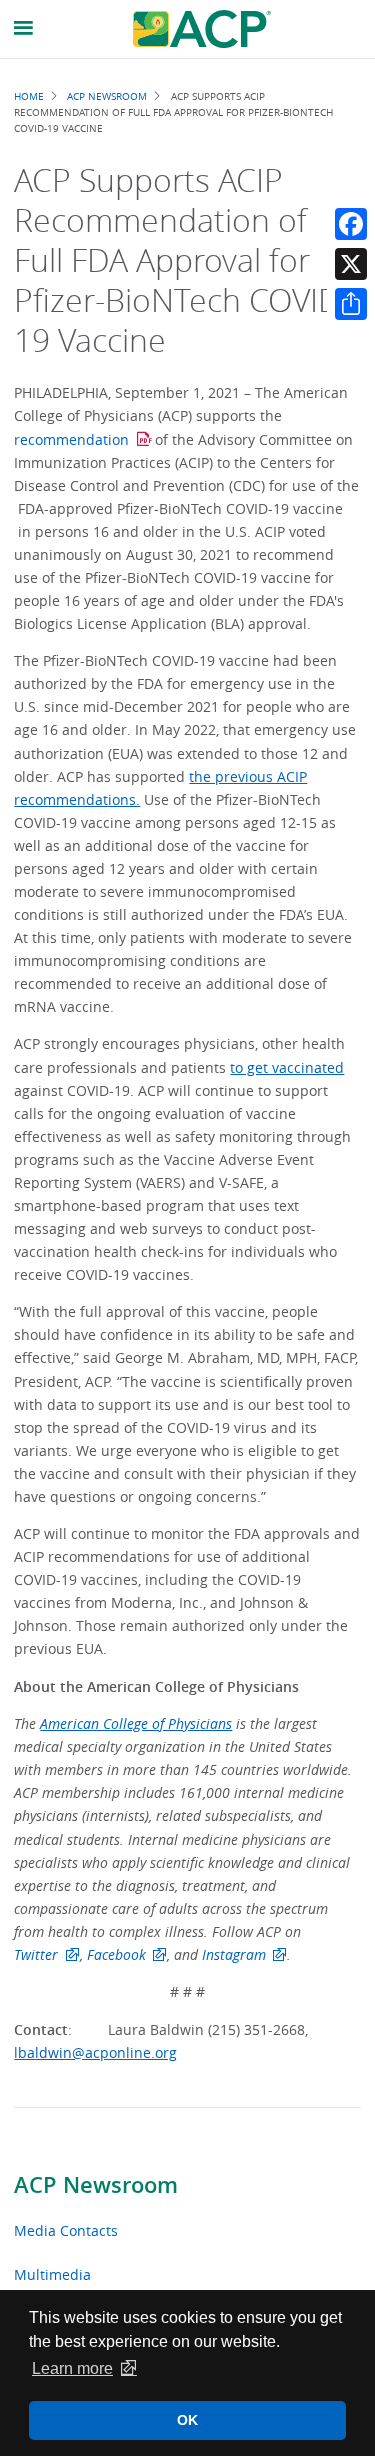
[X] (351, 264)
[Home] (202, 29)
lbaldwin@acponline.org (95, 2052)
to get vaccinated (287, 1067)
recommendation (71, 439)
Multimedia (52, 2274)
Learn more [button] (72, 2368)
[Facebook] (351, 224)
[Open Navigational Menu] (24, 28)
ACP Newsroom (96, 2185)
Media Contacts (66, 2230)
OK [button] (187, 2420)
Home (29, 96)
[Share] (351, 304)
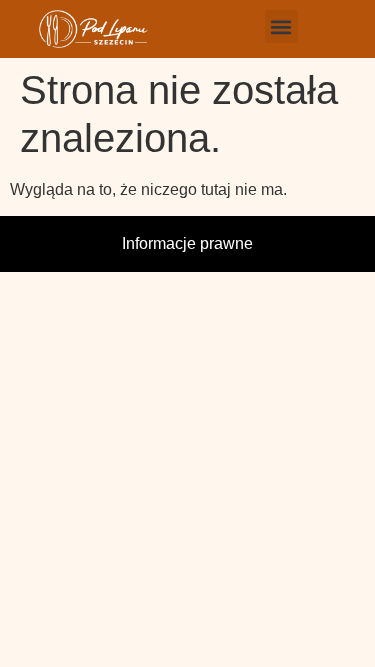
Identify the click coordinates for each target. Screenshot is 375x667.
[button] (281, 26)
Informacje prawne (187, 243)
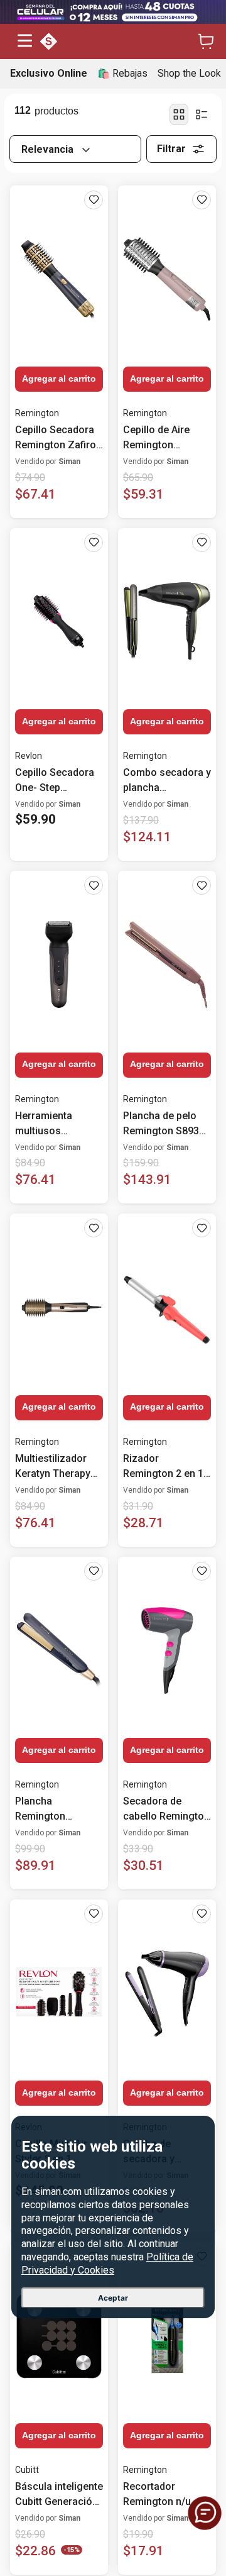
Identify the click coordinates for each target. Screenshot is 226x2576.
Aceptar (113, 2297)
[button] (24, 42)
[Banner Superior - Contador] (113, 12)
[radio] (179, 114)
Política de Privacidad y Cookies (107, 2263)
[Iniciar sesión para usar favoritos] (93, 200)
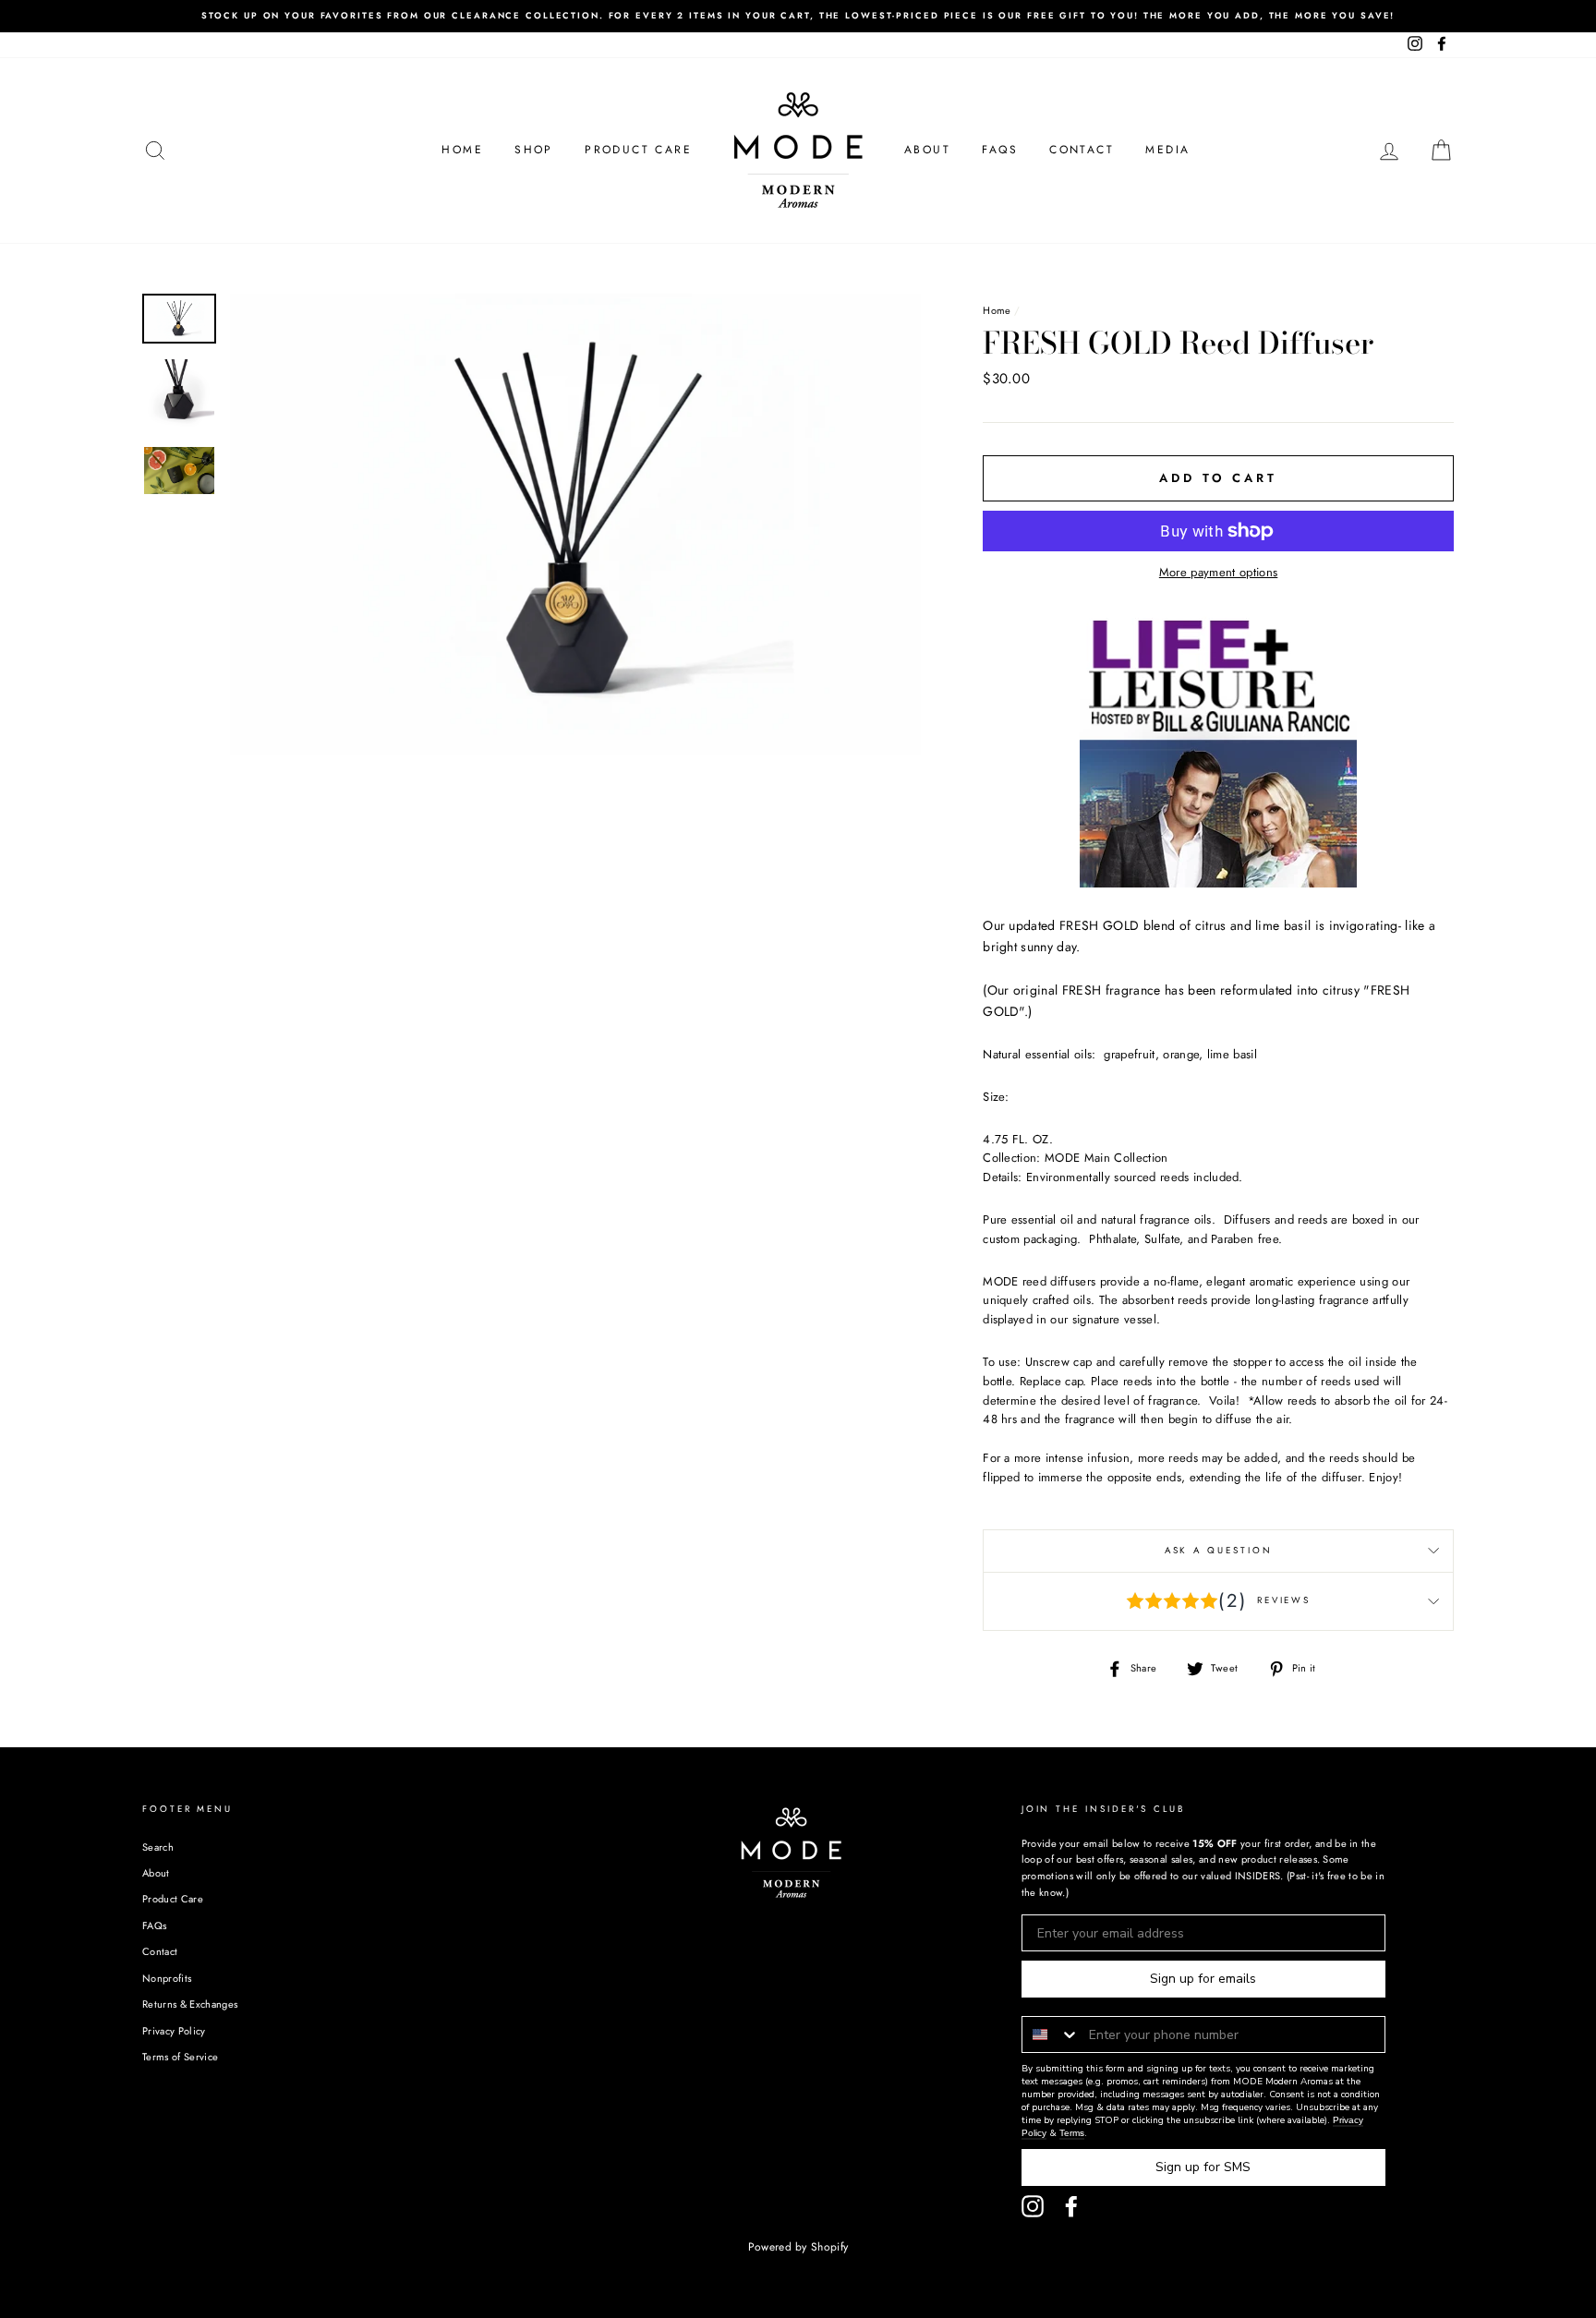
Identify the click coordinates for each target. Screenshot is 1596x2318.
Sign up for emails (1203, 1978)
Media (1167, 149)
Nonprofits (166, 1978)
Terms (1071, 2133)
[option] (798, 16)
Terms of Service (180, 2056)
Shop (533, 149)
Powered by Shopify (798, 2247)
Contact (1081, 149)
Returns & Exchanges (189, 2004)
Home (462, 149)
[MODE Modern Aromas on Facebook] (1071, 2206)
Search (158, 1847)
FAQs (1000, 149)
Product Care (638, 149)
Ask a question (1219, 1550)
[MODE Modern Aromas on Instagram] (1033, 2206)
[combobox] (1051, 2034)
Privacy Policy (174, 2030)
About (927, 149)
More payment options (1218, 572)
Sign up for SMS (1203, 2167)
········
**Try it**
If a line in the records above holds the string "Modern", copy it.

**Solution to the problem**
[MODE Modern Aromas on Facebook] (1071, 2206)
[MODE Modern Aromas on Instagram] (1033, 2206)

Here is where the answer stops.